What Are the Best Tips for Cooking Butternut Squash in a Crock-Pot®?

Cynde Gregory
Cynde Gregory
Woman baking cookies
Woman baking cookies

Butternut squash fairly brims with nutrition. High in fiber, vitamins A, C, and E, as well as B6 — one of the B complex vitamins — it also offers substantial amounts of folate, calcium, and thiamin. With its robust, almost meat-like flesh and affordable price, cooks have developed dozens of ways to prepare butternut squash in a Crock-Pot®. There’s no need to add water because butternut squash contains plenty, and as long as the skin has been well scrubbed and the seeds removed, some cooks find there’s no need to peel it before cooking either.

Experienced cooks know that, without a very sharp knife, cutting a butternut squash can be not only difficult but a tad dangerous. The skin is extremely tough, but trimming off the ends and slicing it in half is the only way to get at the seeds. The seeds, located in the squash’s round belly, need to be removed before cooking. One clever tip is to microwave the squash for a few minutes then let it cool to soften the skin before cooking the butternut squash in a Crock-Pot®.

Selecting smaller butternut squash is also a good idea because the skins aren’t as thick, making them easier to cut. In addition, larger squash can become bitter; smaller ones retain their lovely, sweetly subtle flavor. Butternut squash store well and can be kept for a long time in a dark pantry, but the longer the squash is held, the drier it becomes, which contributes to a tough skin too.

Unless the cook is preparing anything other than simply squash, cooking butternut squash in a Crock-Pot&reg requires not only seeding but peeling as well. The best way to do this is to slice the squash the long way, trim the ends, and remove the seeds, then bake it in the oven. Once it’s cooled, peeling and dicing the flesh is much easier; in addition, roasting gives it a nice, nutty flavor.
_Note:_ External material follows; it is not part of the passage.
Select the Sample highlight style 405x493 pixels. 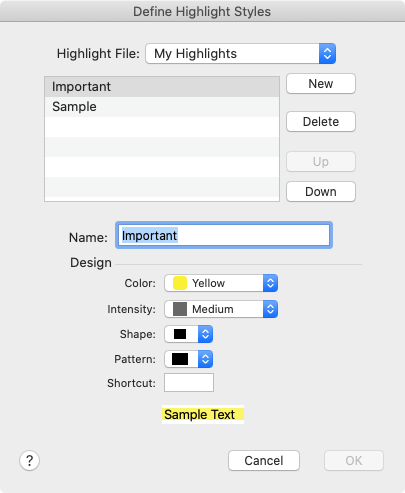(162, 107)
There is a virtual cornucopia of ways to prepare butternut squash in a Crock-Pot®. Winter squash such as butternut make wonderful, creamy, and healthy soups. The wise cook knows that apples help sweeten the soup, while coriander, nutmeg, and cinnamon bring out a harmony of flavors.

Red lentil stew, as well as side dishes like a mélange of squash, carrots, and other root veggies are also options for preparing butternut squash in a Crock-Pot®. Curried chicken with butternut squash will draw rave reviews. Prepared with brown sugar or maple syrup, the squash can even be transformed into dessert.